1. AR抑制在前列腺癌去势敏感或去势抵抗模型中均不与PARP抑制产生协同作用

在雄激素剥夺或使用恩杂鲁胺抑制AR信号后，去势敏感型前列腺癌细胞（LNCaP）对多种PARP抑制剂（包括奥拉帕利、卢卡帕利、他拉唑帕利及AZD-5305）的敏感性显著下降，表现为IC50值上升。然而，在去势抵抗型前列腺癌细胞系（22RV1、LN95、LNCaP-abl）中，AR抑制并未改变其对PARP抑制剂的敏感性。即使在临床相关浓度下（10 μM恩杂鲁胺与1 μM PARPi），联合用药也未能比单一用药显示出额外的细胞生长抑制优势。这些结果证明，AR抑制不仅无法与PARP抑制剂在HR正常的癌细胞中产生协同作用，反而在去势敏感模型中会削弱PARP抑制剂的疗效。

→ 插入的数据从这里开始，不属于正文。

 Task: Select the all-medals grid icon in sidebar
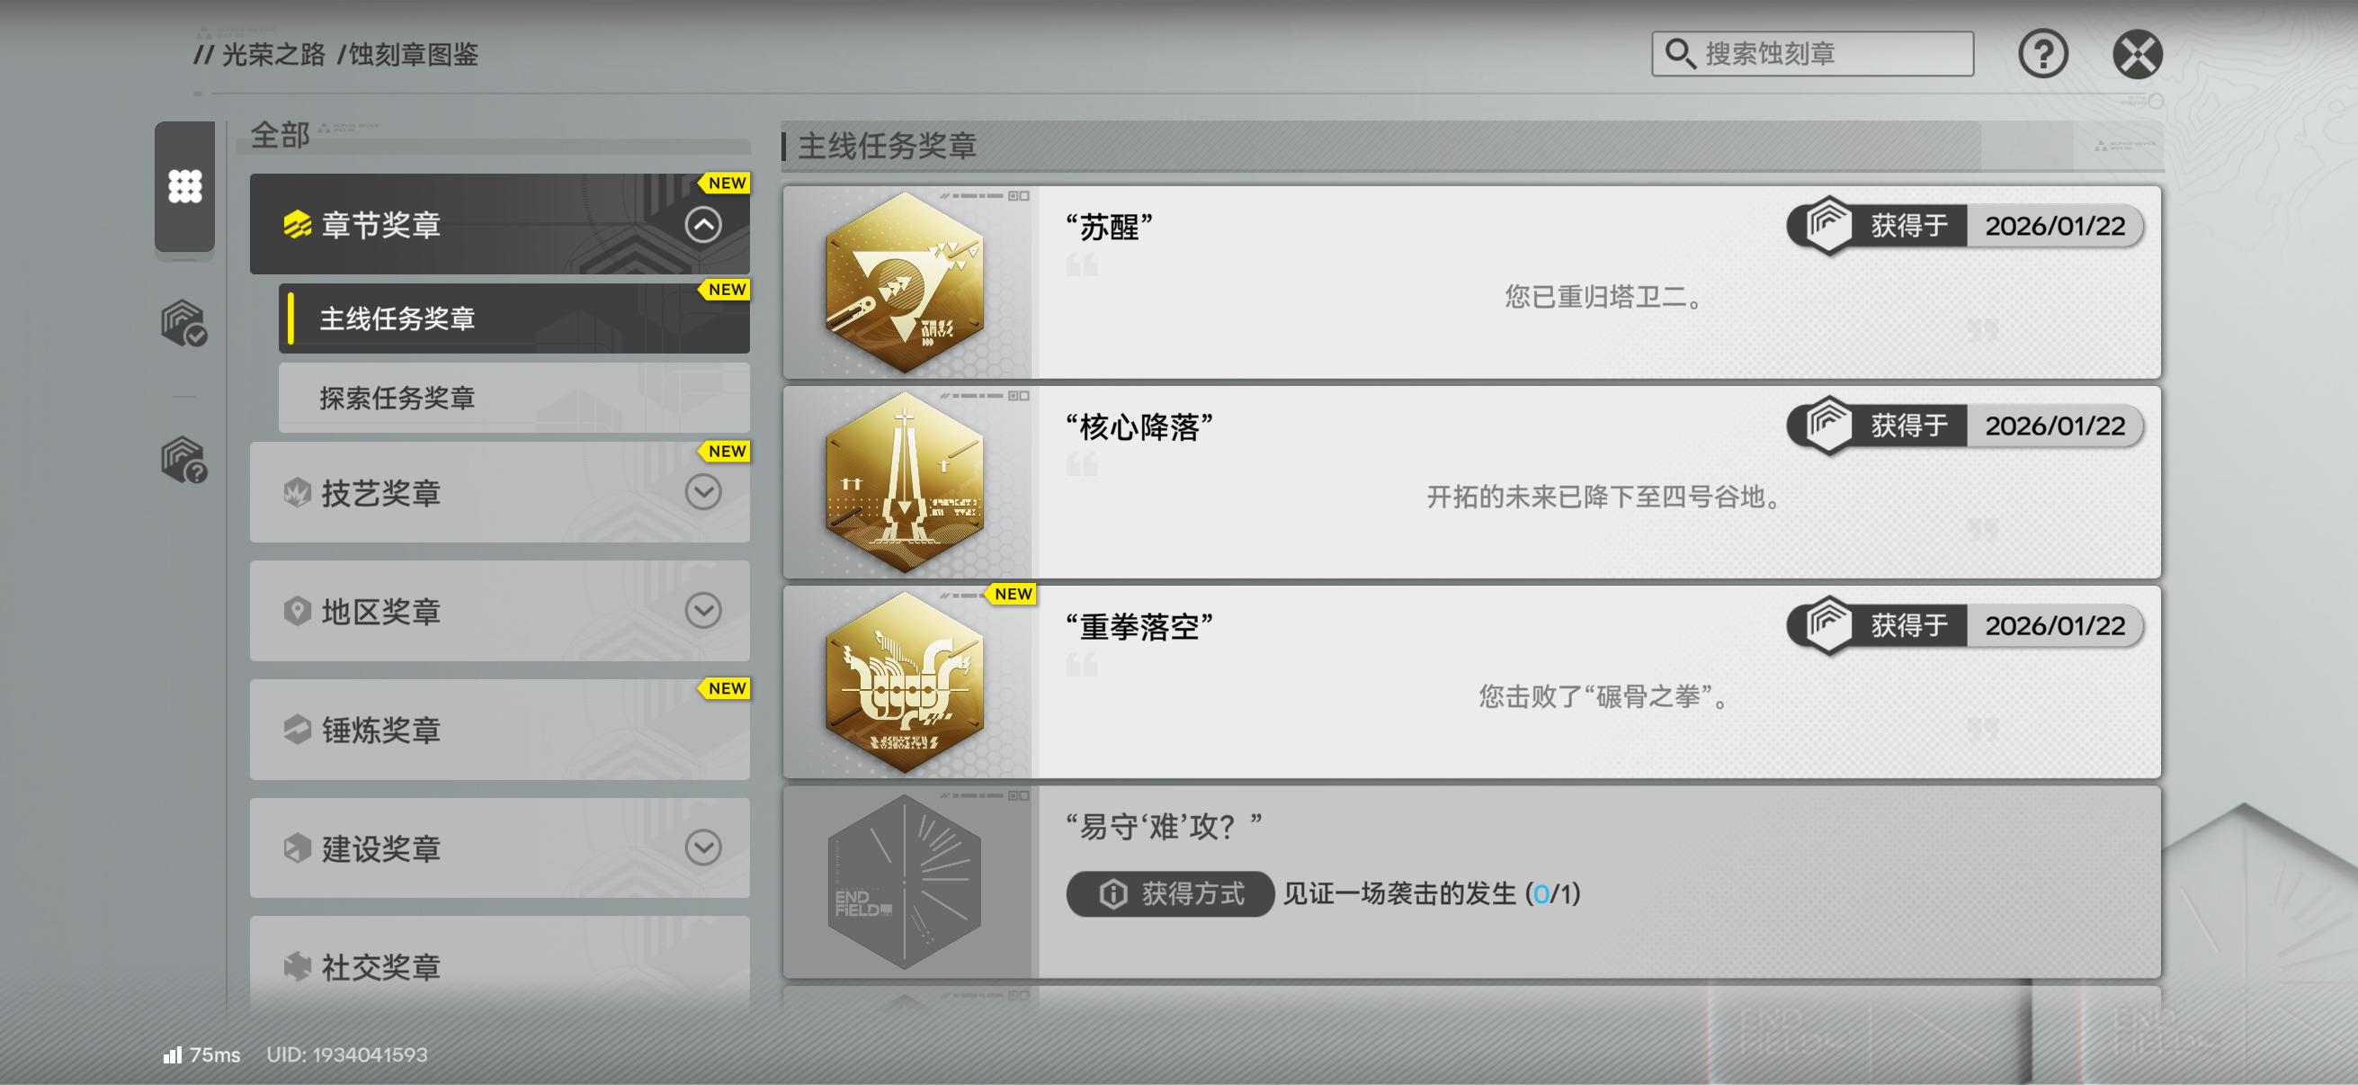184,187
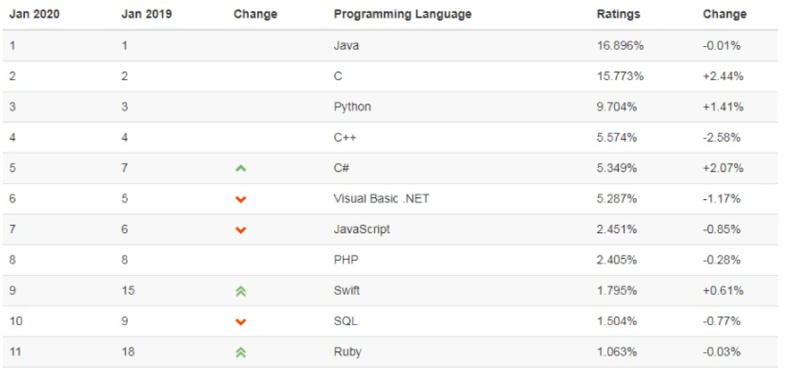
Task: Click the PHP language entry
Action: [345, 260]
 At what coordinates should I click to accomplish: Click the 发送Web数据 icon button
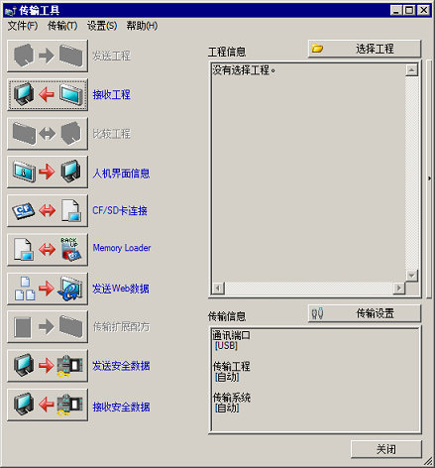(48, 289)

图1，AR抑制不改变去势抵抗性前列腺癌对PARP抑制的敏感性

2. PARP抑制剂治疗可调控AR相关基因的表达

随后，研究人员通过转录组分析揭示了PARP抑制剂在有无AR抑制条件下对HR正常前列腺癌细胞基因表达的影响。结果显示，PARP抑制剂处理显著诱导了CYP家族基因（如CYP1A、CYP1B）的表达。通路富集分析表明，在雄激素（DHT）存在的条件下，PARP抑制剂激活了p53通路并诱导细胞凋亡，同时抑制了细胞周期相关通路（如E2F靶标、G2/M检查点）；而在雄激素剥夺条件下，这些细胞周期和凋亡通路的改变显著减弱甚至消失。这一发现与图1中观察到的生长抑制结果一致，表明PARP抑制剂的抗癌效果依赖于雄激素存在下的细胞周期进程，而非通过AR直接调控的DNA修复通路。

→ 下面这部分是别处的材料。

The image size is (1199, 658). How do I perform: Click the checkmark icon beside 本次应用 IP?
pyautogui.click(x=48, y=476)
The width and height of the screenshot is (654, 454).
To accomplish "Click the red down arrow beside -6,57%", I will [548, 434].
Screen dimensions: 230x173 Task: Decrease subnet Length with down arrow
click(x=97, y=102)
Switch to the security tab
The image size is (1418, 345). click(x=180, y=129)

图2，PARP抑制诱导细胞周期和DNA损伤应答通路的变化

进一步的研究结果揭示了PARP抑制剂对AR驱动转录的调控作用及机制。RNA-seq分析显示，在DHT刺激的22RV1细胞中，PARP抑制剂能够抑制一部分雄激素响应基因的诱导表达（Cluster 2与Cluster 4），这些基因富集于细胞周期与代谢通路；而在LNCaP细胞中，PARP抑制剂仅对少量AR调控基因有抑制作用。ATAC-seq分析进一步发现，PARP抑制剂（如奥拉帕利）在DHT存在时会导致一部分染色质区域的可及性降低，但这种变化与基因表达改变的重合度很低。例如，LRRC4基因的可及性虽受DHT调控，却不受奥拉帕利影响。这些结果综合表明，PARP抑制剂对AR调控基因表达的影响主要在转录水平发生，而非通过改变染色质可及性来实现。

图3，PARP抑制剂对AR驱动转录的调控作用及机制

3. 雄激素剥夺或AR抑制不会抑制DNA修复。

RNA-seq分析显示，无论是在雄激素剥夺还是DHT处理的条件下，DNA修复相关基因（包括先前报道的AR靶基因如BRCA2）的表达均未受到显著抑制。ATAC-seq数据进一步证实，AR抑制并未改变BRCA1/BRCA2等关键修复基因位点的染色质可及性。功能实验通过γH2AX焦点形成检测发现，在去势敏感LNCaP细胞中，雄激素剥夺反而减弱了PARP抑制剂（奥拉帕利）诱导的DNA损伤；而在去势抵抗22RV1细胞中，DNA损伤水平不受雄激素状态影响。这些证据一致表明，AR通路抑制并不直接削弱前列腺癌细胞的DNA修复能力，也无法增强PARP抑制剂所致的DNA损伤。

图4，AR不直接调控DNA修复基因的表达

4. 细胞周期进展是响应PARP抑制的必要条件

研究发现，在去势敏感LNCaP细胞中，高剂量DHT（10 nM）诱导的细胞生长抑制会严重削弱奥拉帕利的疗效，其效果甚至强于雄激素剥夺。为验证这一现象是否存在于患者体内，研究人员分析了公共临床测序数据，发现雄激素剥夺治疗（ADT）显著抑制了患者肿瘤中细胞周期相关通路（E2F靶点、G2/M检查点）的基因表达，确认ADT在临床上确实会引起细胞周期停滞。为直接验证细胞周期的作用，研究使用CDK4/6抑制剂帕博西尼（Palbociclib）诱导G1期阻滞，发现这显著降低了多种PARP抑制剂（奥拉帕利、卢卡帕利、他拉唑帕利、AZD-5305）在HR正常前列腺癌细胞中的疗效。这种效应并不仅限于PARP抑制剂，同样也削弱了传统DNA损伤化疗药物（如顺铂、依托泊苷、多柔比星）的作用，表明细胞周期依赖性是DNA损伤类药物的普遍机制。有趣的是，在HR缺陷（BRCA2缺失）的LuCaP176细胞模型中，使用CDK7抑制剂SY-1365抑制细胞增殖，并未削弱奥拉帕利的疗效。这揭示了一个关键差异：细胞周期进展仅是HR正常细胞响应PARP抑制的必要条件，而在HR缺陷细胞中并非必需。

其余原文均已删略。